AIM OF THE EXERCISE | Search the data for the word "agent" and copy every line where it occurs.

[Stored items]
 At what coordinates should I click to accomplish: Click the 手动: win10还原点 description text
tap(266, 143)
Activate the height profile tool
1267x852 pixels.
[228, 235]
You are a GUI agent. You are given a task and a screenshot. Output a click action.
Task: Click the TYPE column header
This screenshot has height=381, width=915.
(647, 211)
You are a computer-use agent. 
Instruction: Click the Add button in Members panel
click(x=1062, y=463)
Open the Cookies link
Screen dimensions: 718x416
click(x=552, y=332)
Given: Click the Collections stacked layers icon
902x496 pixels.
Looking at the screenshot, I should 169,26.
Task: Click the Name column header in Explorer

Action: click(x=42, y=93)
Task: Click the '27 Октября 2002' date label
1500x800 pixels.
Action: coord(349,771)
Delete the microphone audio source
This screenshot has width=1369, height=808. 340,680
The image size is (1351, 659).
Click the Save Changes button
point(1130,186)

RESPONSE |
You are a GUI agent. You are given a task and a screenshot. Output a click action.
You are a computer-use agent. 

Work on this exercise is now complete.